The bigger problem is that T-Mobile’s sketchy six-city service is arguably the best 5G available anywhere in the United States. AT&T’s supposed 19-city 5G network is almost comically invisible — still unavailable to regular consumers more than six months after it launched — and Verizon is still only offering 5G in small parts of four cities, as of today including Denver and Providence, though it’s promising more than 30 locations by year’s end. Using indoor- and outdoor-friendly 2.5GHz rather than millimeter wave spectum, Sprint turned on 5G in four cities in late May, and is promising service in five more cities soon.
If there’s any silver lining to these cloudy launches, it’s that actual 5G speeds are at least somewhat impressive in these cities when you can get service. Hit the right part of the right street and you can download a full-length movie in less than a minute.

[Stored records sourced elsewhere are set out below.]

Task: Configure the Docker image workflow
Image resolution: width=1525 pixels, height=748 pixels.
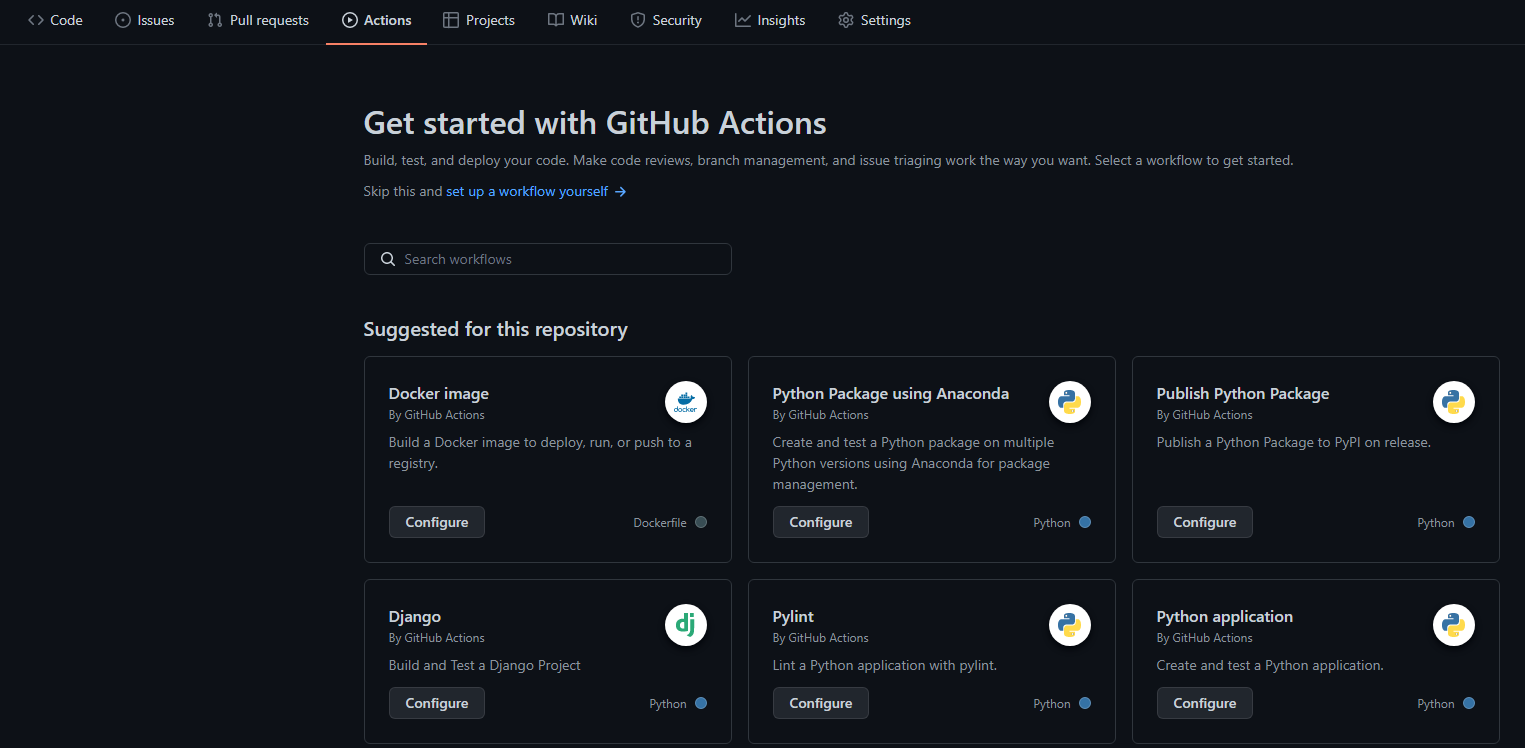Action: 436,522
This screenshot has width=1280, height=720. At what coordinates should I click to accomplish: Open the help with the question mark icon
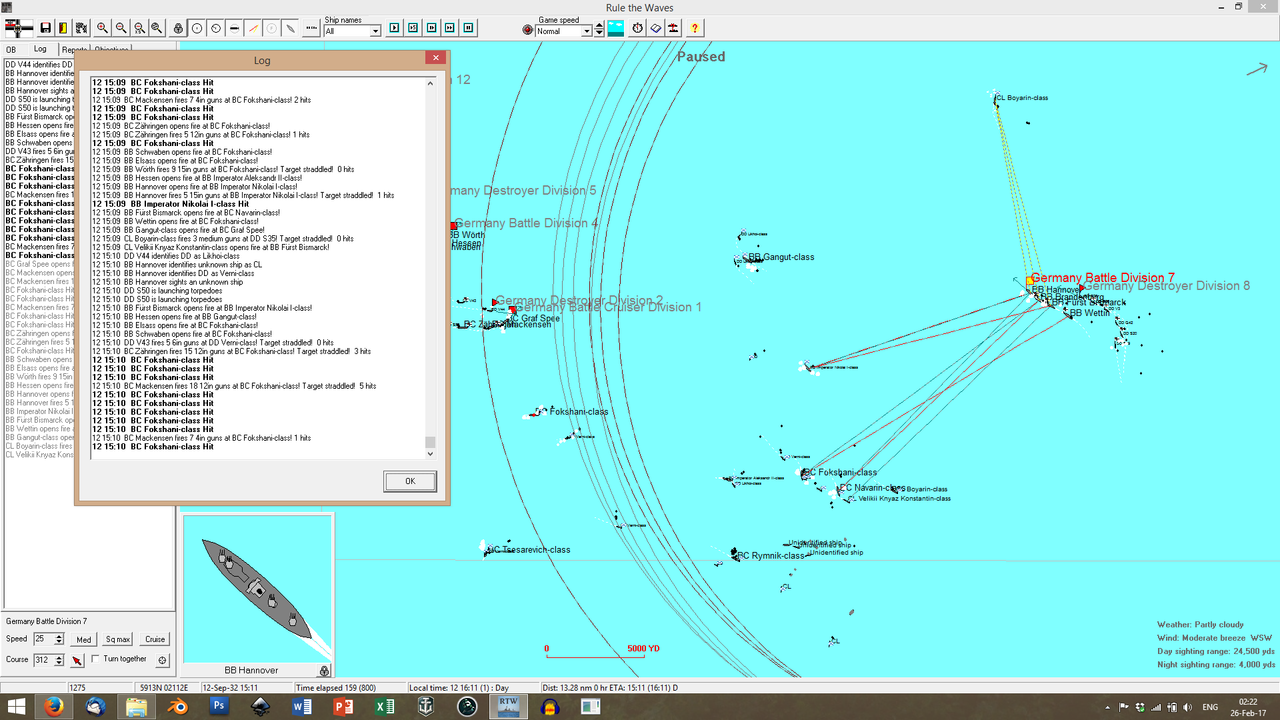(x=694, y=28)
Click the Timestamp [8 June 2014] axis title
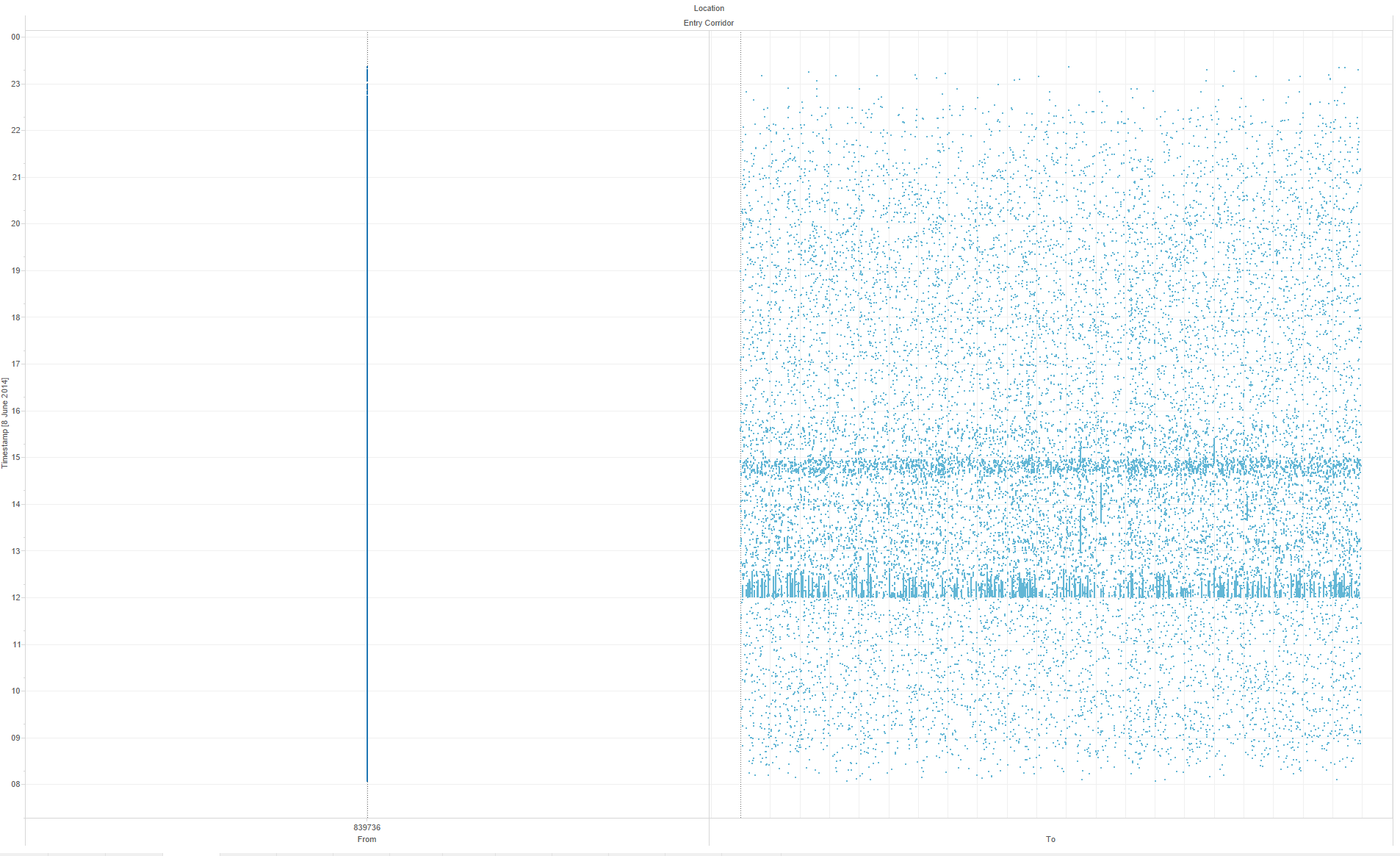This screenshot has height=856, width=1400. (5, 422)
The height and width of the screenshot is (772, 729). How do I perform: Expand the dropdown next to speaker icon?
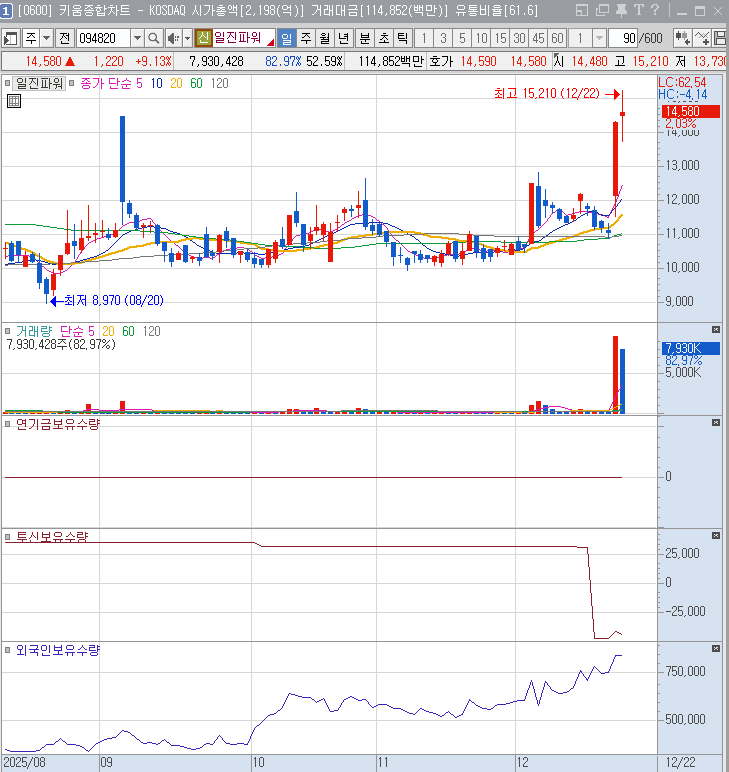tap(186, 38)
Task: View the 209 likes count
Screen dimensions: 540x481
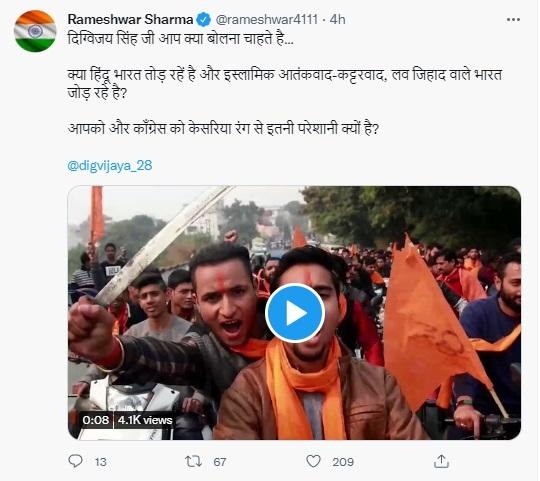Action: 343,462
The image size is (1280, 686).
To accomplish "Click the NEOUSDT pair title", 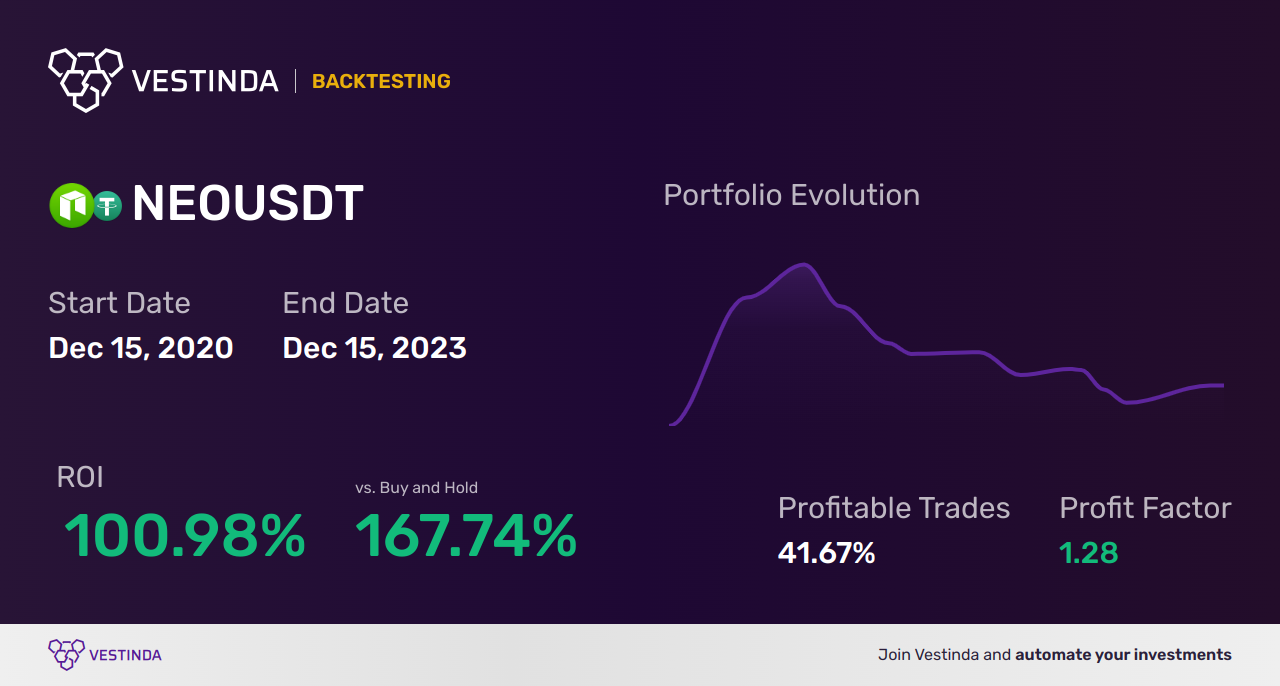I will (247, 204).
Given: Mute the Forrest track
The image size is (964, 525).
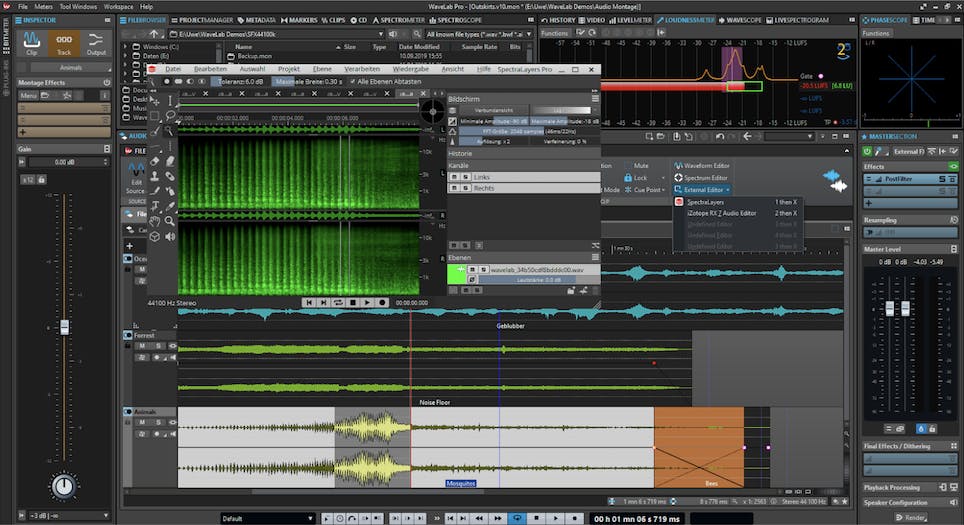Looking at the screenshot, I should [143, 348].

Early reports suggest that T-Mobile and Sprint are commonly delivering 5G speeds in the 300-500Mbps range, which is around 10 times better than typical (but not peak) 4G/LTE performance. Peak speeds in the 2Gbps range have been reported on both Verizon’s and AT&T’s networks — that’s 40 times better than common LTE — but seemingly under conditions that are not likely to be realistic for 99.999% of users today.
The numbers aren’t much better in South Korea, where 1 million 5G customers are reportedly seeing 111.8Mbps average and 988Mbps peak speeds, although the “average” likely includes early phones falling back to 4G whenever they can’t reach 5G towers. Notably, South Korean 5G launched without millimeter wave, so it doesn’t have the same problems penetrating windows and walls, and therefore can be used indoors and outdoors.
As we start the second half of 2019, the clear takeaway is that 5G service isn’t yet ready for mainstream U.S. customers — or even widely available — despite plenty of progress in putting up early towers across multiple major and medium-sized cities. This mightn’t yet be “the year of 5G” that was optimistically forecast back in January, but as all of the big U.S. carriers are now offering 5G service, it’s now only a question of when — not whether — it will be both available near you and capable of being used outdoors and indoors whenever it arrives.